▶ What to do: Please print the data that follows, keeping every line exact.

Records for processing below:

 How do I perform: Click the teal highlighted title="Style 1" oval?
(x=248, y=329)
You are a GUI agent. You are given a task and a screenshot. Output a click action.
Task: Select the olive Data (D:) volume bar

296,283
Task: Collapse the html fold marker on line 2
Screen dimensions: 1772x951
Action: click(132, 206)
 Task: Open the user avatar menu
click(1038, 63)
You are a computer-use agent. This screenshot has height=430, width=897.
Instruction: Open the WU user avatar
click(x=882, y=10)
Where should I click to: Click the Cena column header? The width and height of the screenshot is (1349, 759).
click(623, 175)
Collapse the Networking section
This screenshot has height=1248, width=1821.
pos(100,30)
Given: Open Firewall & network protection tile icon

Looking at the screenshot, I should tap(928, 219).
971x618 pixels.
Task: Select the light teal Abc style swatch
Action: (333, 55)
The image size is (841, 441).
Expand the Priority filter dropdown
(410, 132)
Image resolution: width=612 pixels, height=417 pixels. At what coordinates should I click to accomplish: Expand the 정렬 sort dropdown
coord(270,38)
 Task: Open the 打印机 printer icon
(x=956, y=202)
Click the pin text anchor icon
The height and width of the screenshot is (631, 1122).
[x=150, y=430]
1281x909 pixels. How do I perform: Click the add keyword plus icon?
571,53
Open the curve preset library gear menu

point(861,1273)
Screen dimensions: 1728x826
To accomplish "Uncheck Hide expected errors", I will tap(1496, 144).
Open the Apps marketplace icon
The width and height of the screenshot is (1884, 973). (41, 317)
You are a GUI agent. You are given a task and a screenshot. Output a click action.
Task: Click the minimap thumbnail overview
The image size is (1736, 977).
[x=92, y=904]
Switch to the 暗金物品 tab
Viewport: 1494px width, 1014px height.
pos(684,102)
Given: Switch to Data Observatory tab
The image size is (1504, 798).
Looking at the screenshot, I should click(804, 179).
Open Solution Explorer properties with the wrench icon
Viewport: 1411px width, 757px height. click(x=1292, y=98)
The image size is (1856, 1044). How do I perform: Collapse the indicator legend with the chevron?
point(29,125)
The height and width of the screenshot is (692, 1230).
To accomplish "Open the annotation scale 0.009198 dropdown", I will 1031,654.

End of Records for processing.

▶ Reply:
 How do I perform: Click the teal highlighted title="Style 1" oval?
(x=248, y=329)
You are a GUI agent. You are given a task and a screenshot. Output a click action.
Task: Select the olive Data (D:) volume bar

296,283
Task: Collapse the html fold marker on line 2
Screen dimensions: 1772x951
Action: click(132, 206)
 Task: Open the user avatar menu
click(1038, 63)
You are a computer-use agent. This screenshot has height=430, width=897.
Instruction: Open the WU user avatar
click(x=882, y=10)
Where should I click to: Click the Cena column header? The width and height of the screenshot is (1349, 759).
click(623, 175)
Collapse the Networking section
This screenshot has height=1248, width=1821.
pos(100,30)
Given: Open Firewall & network protection tile icon

Looking at the screenshot, I should tap(928, 219).
971x618 pixels.
Task: Select the light teal Abc style swatch
Action: (333, 55)
The image size is (841, 441).
Expand the Priority filter dropdown
(410, 132)
Image resolution: width=612 pixels, height=417 pixels. At what coordinates should I click to accomplish: Expand the 정렬 sort dropdown
coord(270,38)
 Task: Open the 打印机 printer icon
(x=956, y=202)
Click the pin text anchor icon
The height and width of the screenshot is (631, 1122).
[x=150, y=430]
1281x909 pixels. How do I perform: Click the add keyword plus icon?
571,53
Open the curve preset library gear menu

point(861,1273)
Screen dimensions: 1728x826
To accomplish "Uncheck Hide expected errors", I will tap(1496, 144).
Open the Apps marketplace icon
The width and height of the screenshot is (1884, 973). (41, 317)
You are a GUI agent. You are given a task and a screenshot. Output a click action.
Task: Click the minimap thumbnail overview
The image size is (1736, 977).
[x=92, y=904]
Switch to the 暗金物品 tab
Viewport: 1494px width, 1014px height.
pos(684,102)
Given: Switch to Data Observatory tab
The image size is (1504, 798).
Looking at the screenshot, I should click(804, 179).
Open Solution Explorer properties with the wrench icon
Viewport: 1411px width, 757px height. click(x=1292, y=98)
The image size is (1856, 1044). How do I perform: Collapse the indicator legend with the chevron?
point(29,125)
The height and width of the screenshot is (692, 1230).
To accomplish "Open the annotation scale 0.009198 dropdown", I will 1031,654.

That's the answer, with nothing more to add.